What to Do If You’ve Already Burned It
If you realize mid-burn that the wood is treated, move away from the smoke immediately and get to fresh air. Open doors and windows if you’re indoors, and loosen any tight clothing. If you’re experiencing difficulty breathing, persistent coughing, or nausea, seek medical attention. Don’t let anyone else approach the fire to try to put it out if the area is still filled with smoke.
Any remaining ash should be treated with caution. Don’t scatter it in your yard or garden. Bag it separately and contact your local waste management office about hazardous waste disposal options.
How to Identify Treated Wood
Treated lumber typically has a greenish or brownish tint, though weathered pieces can lose their color and look identical to untreated wood. The most reliable indicator is an end-tag or ink stamp pressed into the wood. These stamps list the preservative type, the treatment facility, and the intended use rating. Look for abbreviations like CCA, ACQ, CA (copper azole), or “D-BLAZE” for fire-retardant treatments.
If you’re tearing down an old deck or fence and can’t find stamps, assume it’s treated. Wood used for ground contact, landscaping timbers, fence posts, and outdoor structures is almost always pressure-treated. When in doubt, don’t burn it.

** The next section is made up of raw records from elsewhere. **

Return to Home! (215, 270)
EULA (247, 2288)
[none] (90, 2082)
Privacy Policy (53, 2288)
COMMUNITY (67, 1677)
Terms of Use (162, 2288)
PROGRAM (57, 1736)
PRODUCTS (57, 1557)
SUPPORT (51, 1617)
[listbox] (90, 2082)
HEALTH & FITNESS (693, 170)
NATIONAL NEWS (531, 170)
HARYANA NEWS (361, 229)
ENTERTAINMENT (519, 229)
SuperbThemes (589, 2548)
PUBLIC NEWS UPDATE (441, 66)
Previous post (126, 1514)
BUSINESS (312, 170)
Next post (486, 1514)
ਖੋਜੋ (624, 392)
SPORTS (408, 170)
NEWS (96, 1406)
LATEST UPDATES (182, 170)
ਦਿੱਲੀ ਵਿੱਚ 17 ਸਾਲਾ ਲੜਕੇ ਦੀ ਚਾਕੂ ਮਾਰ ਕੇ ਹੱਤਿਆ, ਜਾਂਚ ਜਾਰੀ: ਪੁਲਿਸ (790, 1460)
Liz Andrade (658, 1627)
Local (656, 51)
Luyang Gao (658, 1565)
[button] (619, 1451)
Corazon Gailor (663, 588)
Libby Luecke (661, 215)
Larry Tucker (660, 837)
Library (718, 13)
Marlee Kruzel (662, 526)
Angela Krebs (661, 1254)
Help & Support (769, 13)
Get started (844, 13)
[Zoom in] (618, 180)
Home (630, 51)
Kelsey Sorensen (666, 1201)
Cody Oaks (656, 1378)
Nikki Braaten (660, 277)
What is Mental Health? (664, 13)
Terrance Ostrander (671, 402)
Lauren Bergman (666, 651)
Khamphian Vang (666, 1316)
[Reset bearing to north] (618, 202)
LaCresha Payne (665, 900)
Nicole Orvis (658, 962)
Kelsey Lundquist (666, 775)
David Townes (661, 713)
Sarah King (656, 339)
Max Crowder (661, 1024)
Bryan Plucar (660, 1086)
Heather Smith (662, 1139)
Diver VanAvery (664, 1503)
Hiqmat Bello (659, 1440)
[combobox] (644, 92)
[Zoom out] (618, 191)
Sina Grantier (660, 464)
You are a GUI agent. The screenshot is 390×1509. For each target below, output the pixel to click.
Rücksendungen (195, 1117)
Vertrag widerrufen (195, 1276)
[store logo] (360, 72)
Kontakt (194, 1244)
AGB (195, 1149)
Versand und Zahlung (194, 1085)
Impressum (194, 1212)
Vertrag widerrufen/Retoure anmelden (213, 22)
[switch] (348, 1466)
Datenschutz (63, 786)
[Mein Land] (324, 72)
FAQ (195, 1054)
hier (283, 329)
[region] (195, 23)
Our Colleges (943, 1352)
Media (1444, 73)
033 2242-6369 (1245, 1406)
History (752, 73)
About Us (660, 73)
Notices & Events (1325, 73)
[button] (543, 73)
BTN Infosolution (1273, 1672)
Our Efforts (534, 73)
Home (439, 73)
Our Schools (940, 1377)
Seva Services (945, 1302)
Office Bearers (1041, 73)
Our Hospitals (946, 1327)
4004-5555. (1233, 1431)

Safe Ways to Get Rid of Treated Wood
Treated wood can go to a lined municipal solid waste landfill in most areas, though some counties have specific restrictions. Call your local solid waste office or check their website before hauling it to the dump. Some areas also accept treated wood at permitted waste incinerators, which are equipped with pollution controls that a backyard fire pit or woodstove simply doesn’t have.
CCA-treated wood can also be recycled into wood-cement composites or processed at waste-to-energy facilities designed to handle it safely. What you should never do is mix treated wood scraps into your regular firewood pile, use them in a campfire, or toss them into a wood-burning stove or fireplace. The convenience isn’t worth the exposure.